This is the hardest thing I think I've ever written, just because I'm not used to writing stuff like this to you. But, hey, Rog, we've always been good at the hard stuff, haven't we?
And I know you're wondering why I'm writing this. Well, I got to thinking last night, about everything, and I think I figured something out. Remember our first New Year's Eve in the loft?
I don't think I could forget it.
He could remember everything about the night, starting with the glow of Collins' smile in the almost-dark and ending with the green that was practically radiating off of Roger's shirt. It was just how Mark saw things—in details, in flashes of colors and images, in glimpses and variations of views.
He could remember the breeze, and the way that it caused the liquid in his cup to tremble. They were drunk, all three of them, and sitting on the roof, in a circle with three points.

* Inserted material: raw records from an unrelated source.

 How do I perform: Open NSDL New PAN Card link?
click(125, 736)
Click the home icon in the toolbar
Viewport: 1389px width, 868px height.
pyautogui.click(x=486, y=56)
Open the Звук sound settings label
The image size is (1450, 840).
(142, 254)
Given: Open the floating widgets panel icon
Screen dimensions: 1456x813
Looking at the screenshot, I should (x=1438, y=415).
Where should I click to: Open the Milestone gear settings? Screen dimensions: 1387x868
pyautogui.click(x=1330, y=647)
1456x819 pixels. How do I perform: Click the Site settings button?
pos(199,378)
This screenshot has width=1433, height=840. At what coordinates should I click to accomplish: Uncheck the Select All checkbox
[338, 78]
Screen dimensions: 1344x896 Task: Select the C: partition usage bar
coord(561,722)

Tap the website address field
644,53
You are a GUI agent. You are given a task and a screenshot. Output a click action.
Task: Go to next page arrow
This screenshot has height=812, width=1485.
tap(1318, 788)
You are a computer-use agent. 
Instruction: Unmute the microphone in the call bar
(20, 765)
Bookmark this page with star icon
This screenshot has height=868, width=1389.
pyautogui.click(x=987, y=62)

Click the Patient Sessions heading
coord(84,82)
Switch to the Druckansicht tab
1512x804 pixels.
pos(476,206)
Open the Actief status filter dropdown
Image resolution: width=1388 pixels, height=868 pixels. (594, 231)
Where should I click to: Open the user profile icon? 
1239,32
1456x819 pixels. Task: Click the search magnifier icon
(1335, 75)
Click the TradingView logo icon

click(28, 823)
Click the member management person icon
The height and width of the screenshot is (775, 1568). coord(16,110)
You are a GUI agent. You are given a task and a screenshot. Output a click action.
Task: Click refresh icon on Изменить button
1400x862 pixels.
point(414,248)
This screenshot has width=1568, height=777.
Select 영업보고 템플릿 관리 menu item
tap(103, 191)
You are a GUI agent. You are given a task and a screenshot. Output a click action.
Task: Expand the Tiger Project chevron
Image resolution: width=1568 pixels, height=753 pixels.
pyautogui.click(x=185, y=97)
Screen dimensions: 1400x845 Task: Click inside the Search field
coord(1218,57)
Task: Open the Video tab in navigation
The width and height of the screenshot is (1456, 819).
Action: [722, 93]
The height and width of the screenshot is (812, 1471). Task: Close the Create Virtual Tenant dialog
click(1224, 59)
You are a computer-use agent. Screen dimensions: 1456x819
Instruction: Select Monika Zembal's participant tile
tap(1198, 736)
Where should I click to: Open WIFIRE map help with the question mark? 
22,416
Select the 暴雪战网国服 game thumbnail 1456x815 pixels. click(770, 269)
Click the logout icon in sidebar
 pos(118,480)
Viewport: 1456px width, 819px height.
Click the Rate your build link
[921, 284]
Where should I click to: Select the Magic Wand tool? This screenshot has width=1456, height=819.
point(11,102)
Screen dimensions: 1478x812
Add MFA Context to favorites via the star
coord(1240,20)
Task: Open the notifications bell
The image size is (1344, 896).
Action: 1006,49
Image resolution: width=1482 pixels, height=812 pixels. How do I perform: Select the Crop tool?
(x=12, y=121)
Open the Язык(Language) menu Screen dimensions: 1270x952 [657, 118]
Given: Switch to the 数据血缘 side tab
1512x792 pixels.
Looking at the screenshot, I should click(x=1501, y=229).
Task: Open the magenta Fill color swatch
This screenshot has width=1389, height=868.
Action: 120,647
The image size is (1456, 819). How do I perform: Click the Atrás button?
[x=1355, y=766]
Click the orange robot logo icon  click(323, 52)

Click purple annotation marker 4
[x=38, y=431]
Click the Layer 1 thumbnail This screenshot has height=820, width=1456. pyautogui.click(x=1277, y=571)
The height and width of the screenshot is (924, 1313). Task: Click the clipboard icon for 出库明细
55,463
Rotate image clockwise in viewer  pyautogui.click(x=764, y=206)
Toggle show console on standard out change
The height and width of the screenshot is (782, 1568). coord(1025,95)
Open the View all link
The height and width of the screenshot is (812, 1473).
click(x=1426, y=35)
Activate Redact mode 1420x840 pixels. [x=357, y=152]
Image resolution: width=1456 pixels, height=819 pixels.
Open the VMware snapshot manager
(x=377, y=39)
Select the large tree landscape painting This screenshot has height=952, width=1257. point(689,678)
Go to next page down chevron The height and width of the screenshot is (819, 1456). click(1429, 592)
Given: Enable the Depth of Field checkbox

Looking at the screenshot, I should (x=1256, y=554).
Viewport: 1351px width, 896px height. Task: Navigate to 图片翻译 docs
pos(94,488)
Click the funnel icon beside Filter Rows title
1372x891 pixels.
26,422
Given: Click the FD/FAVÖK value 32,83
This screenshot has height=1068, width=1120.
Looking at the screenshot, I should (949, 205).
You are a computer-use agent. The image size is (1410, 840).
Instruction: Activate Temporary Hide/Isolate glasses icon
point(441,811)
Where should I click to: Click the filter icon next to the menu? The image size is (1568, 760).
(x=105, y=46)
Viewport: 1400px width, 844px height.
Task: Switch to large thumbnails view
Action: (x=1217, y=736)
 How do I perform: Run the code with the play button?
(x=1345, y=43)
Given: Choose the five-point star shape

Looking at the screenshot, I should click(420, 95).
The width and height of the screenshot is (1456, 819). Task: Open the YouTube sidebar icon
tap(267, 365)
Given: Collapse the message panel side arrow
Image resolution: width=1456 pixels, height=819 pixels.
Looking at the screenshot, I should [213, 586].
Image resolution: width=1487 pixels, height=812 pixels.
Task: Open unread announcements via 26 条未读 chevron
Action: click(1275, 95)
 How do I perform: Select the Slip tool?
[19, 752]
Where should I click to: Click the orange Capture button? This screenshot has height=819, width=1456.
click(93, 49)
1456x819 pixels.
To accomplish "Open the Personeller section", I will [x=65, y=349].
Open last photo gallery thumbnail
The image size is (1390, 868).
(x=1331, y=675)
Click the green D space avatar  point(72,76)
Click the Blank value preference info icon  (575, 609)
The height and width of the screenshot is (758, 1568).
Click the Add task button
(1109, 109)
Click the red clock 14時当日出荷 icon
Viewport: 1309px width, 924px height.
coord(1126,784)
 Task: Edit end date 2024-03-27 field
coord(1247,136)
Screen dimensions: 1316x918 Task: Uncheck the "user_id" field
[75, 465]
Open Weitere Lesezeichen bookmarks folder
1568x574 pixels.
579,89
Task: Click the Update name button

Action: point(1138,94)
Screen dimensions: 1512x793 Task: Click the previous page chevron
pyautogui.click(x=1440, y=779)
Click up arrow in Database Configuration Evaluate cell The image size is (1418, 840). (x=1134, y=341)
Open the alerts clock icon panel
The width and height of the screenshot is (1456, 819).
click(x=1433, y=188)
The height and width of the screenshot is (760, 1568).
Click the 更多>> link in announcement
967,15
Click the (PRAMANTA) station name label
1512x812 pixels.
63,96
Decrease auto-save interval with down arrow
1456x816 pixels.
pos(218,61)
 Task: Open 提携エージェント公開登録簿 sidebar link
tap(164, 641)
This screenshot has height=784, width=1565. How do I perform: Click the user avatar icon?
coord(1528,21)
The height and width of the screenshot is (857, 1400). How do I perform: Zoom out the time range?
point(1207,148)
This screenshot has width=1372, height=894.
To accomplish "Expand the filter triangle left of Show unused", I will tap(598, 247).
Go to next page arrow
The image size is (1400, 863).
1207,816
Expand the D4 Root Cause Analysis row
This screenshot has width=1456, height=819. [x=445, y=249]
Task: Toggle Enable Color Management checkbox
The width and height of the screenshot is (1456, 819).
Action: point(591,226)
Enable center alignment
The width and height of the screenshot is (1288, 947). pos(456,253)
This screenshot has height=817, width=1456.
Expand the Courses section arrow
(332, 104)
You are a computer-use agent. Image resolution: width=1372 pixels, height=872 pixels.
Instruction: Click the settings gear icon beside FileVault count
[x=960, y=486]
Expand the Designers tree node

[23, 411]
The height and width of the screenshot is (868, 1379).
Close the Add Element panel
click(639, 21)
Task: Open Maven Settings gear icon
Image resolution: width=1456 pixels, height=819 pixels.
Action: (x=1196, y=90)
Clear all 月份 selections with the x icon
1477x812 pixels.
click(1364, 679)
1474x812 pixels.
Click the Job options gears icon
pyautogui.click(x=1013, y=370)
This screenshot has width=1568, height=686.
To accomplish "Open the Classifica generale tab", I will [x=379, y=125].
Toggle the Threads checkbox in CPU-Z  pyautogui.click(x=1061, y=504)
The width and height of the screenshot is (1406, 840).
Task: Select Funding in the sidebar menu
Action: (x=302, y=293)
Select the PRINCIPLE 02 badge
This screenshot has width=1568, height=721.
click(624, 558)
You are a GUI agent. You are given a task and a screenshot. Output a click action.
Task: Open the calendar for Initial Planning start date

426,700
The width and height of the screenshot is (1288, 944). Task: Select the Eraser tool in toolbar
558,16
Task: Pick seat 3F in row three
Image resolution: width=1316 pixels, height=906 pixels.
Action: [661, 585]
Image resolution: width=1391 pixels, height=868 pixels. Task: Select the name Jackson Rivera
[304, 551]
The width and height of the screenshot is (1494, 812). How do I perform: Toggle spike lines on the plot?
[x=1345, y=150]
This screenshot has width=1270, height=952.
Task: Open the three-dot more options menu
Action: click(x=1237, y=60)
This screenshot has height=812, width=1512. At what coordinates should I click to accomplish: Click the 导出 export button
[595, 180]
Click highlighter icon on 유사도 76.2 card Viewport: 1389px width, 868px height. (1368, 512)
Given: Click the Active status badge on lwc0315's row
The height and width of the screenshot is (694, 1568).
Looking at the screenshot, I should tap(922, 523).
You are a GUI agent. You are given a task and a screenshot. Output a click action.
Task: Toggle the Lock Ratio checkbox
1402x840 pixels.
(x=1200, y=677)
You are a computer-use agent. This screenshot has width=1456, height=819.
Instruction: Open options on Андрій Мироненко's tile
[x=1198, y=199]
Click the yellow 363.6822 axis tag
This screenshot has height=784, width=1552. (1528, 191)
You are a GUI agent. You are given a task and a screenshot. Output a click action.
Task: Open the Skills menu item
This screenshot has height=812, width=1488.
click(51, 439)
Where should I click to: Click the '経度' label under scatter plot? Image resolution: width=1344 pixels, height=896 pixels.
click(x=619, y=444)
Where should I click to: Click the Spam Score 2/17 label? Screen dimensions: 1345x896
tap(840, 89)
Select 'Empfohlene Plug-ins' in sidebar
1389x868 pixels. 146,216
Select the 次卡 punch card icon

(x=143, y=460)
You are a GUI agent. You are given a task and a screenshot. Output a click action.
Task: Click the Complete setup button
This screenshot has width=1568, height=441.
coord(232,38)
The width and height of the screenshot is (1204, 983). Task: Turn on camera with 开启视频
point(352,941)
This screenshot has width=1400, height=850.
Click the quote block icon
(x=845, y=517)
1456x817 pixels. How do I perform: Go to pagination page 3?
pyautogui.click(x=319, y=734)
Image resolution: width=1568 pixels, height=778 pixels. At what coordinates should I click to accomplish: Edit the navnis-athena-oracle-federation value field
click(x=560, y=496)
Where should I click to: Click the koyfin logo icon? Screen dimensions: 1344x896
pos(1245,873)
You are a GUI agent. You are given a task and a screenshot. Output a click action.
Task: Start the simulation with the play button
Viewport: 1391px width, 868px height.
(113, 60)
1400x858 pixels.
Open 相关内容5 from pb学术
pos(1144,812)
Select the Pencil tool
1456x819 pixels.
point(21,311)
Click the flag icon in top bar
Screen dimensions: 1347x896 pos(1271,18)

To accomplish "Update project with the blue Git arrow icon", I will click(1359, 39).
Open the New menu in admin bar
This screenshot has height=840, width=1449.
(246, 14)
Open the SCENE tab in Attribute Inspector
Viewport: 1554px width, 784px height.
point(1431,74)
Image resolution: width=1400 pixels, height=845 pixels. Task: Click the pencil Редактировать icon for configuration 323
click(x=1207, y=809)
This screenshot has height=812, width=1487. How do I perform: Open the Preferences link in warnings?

Collins' memorable laugh had rung out into the loudness of the night. And Mark and Roger had watched him, and listened, with lopsided grins on their faces as well. Collins gave off the persona of wisdom, drunk or sober.
"You know what?" Collins had started, and though it was completely unrelated to the discussion they had been having about what color unicorns really were, the interruption seemed to fit. "We're all lookin' for the same thing."
Then he had leaned in, and the other two had leaned in as well. All three of them had bumped their heads, but the benefit of being drunk enough that things were hazy was that their senses had slowed down, so they almost didn't feel it.
"But the paradox is," Collins had continued, his voice lowered to a whisper, as if he were getting ready to reveal the secrets of the universe. "You'll never find perfection where you look for it." And he had laughed, and laughed some more, because Collins could find something funny in anything.
Well, even if you don't remember the entire night, I know you remember what Collins said. So just, keep it in mind, okay? Because I promise I have a point to this, so stop rolling your eyes.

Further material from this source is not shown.